=== Task to complete ===
Lines in the data below that contain the word "page" are to be copied.

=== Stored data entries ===
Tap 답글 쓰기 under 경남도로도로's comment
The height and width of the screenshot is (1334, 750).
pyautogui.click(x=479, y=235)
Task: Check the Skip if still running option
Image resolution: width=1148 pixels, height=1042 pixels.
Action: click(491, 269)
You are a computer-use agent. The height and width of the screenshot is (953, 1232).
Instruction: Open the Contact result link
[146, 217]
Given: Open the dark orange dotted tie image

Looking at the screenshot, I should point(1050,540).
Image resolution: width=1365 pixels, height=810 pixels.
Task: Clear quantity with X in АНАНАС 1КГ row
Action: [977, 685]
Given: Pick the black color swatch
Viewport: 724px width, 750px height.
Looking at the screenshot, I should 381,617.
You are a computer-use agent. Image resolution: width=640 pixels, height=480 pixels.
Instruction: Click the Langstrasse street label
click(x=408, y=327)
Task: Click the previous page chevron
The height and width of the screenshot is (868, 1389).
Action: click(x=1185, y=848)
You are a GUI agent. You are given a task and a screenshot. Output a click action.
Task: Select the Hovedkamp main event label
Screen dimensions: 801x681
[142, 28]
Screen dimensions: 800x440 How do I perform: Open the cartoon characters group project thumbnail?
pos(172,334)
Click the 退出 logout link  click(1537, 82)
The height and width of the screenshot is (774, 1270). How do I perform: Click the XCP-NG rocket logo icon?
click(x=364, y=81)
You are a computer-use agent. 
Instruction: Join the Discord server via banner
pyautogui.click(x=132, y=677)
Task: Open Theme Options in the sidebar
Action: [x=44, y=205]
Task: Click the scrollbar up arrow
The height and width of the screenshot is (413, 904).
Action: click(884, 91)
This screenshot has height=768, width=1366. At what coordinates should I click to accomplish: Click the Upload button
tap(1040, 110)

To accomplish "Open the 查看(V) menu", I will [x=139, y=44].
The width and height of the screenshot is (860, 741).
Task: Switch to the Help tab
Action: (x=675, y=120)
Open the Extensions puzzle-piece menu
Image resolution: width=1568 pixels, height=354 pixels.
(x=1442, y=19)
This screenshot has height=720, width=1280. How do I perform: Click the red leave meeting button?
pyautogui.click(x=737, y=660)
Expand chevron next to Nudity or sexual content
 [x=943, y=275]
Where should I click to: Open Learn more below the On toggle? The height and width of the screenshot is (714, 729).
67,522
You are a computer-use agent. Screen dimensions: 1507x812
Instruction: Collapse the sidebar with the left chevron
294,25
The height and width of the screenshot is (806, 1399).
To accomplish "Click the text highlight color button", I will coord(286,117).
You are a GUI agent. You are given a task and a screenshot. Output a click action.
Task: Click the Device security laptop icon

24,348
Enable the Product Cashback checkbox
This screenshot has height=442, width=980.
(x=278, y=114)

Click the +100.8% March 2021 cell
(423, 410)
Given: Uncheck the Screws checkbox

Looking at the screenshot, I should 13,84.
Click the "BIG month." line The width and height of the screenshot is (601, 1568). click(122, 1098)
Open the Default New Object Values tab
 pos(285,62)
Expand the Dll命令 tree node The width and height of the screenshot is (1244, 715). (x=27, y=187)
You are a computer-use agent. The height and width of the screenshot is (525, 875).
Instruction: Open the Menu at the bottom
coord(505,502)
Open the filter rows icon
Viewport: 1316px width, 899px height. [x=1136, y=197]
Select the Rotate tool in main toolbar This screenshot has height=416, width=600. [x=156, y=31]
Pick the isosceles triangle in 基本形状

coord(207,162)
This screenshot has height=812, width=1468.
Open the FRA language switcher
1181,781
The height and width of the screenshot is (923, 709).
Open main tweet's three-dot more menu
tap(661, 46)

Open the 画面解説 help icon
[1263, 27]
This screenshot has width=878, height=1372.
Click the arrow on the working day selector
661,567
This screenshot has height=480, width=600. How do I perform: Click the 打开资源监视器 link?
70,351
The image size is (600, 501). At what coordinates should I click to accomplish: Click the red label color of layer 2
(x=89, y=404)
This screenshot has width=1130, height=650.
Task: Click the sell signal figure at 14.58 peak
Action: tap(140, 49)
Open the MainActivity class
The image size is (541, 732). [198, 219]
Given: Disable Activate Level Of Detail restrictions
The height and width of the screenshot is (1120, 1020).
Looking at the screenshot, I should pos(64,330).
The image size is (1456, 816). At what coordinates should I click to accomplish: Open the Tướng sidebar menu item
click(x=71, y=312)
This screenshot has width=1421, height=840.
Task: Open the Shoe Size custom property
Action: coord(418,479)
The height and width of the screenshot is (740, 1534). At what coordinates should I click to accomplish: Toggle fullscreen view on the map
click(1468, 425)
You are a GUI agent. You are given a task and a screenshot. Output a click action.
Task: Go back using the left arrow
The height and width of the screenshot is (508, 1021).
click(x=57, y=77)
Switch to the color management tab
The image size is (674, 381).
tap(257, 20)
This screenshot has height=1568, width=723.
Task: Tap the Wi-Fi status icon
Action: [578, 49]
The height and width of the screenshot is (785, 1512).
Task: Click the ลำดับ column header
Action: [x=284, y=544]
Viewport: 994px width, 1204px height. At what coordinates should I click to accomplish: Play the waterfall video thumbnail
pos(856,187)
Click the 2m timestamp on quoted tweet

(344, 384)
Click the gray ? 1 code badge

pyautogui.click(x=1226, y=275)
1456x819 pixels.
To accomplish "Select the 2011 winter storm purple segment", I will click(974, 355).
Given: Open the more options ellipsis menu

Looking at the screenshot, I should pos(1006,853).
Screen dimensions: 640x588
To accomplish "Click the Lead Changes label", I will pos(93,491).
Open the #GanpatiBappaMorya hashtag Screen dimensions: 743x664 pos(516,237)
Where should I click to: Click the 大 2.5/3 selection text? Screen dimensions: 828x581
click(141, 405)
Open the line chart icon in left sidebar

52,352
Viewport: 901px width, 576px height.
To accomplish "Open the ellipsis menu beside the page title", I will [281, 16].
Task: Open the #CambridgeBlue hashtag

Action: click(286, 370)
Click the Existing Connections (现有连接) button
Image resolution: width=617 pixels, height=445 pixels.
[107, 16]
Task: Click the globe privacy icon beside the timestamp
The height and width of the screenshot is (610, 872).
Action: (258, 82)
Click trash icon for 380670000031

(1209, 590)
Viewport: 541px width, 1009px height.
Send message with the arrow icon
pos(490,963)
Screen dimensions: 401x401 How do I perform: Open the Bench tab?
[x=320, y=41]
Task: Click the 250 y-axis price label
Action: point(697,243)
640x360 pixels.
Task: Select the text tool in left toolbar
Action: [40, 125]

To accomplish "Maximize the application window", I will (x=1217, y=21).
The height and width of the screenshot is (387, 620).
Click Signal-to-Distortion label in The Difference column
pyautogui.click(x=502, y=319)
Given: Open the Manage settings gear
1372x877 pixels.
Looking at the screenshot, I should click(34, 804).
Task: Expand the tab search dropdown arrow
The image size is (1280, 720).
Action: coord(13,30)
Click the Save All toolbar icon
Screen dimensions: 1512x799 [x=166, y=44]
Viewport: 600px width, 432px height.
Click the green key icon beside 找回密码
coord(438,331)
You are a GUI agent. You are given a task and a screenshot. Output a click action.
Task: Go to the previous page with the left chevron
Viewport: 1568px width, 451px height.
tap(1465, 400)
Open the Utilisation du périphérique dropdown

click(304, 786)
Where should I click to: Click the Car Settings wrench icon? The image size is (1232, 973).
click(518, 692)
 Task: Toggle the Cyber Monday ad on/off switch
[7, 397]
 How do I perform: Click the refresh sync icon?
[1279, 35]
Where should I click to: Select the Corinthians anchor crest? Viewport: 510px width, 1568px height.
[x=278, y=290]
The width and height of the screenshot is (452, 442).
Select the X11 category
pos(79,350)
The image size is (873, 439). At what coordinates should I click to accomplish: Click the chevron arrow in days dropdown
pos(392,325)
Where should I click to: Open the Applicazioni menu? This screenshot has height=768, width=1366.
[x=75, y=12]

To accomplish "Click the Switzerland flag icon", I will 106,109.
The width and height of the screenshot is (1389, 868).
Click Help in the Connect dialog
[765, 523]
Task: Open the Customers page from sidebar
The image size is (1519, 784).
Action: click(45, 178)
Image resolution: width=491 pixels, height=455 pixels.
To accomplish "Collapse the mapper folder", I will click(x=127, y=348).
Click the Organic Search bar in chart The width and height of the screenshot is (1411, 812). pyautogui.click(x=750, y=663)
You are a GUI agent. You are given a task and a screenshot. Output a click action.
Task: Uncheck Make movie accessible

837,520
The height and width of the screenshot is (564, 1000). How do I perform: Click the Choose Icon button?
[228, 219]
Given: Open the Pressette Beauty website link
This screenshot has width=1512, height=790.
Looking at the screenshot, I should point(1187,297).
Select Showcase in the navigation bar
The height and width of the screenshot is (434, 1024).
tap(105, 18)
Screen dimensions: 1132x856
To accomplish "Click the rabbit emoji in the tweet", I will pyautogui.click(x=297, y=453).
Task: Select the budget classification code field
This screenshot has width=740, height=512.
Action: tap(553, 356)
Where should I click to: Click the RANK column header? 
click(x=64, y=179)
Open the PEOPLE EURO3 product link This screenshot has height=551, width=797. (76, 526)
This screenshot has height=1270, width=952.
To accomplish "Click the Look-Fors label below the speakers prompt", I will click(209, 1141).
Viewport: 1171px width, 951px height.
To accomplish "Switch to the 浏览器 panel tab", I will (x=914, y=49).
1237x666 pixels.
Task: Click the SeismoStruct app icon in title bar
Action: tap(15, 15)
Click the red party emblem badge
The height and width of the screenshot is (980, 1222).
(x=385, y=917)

=== Task result ===
Task: Click the previous page chevron
To accomplish "Open the ellipsis menu beside the page title", I will [281, 16].
Task: Go to the previous page with the left chevron
Task: Open the Customers page from sidebar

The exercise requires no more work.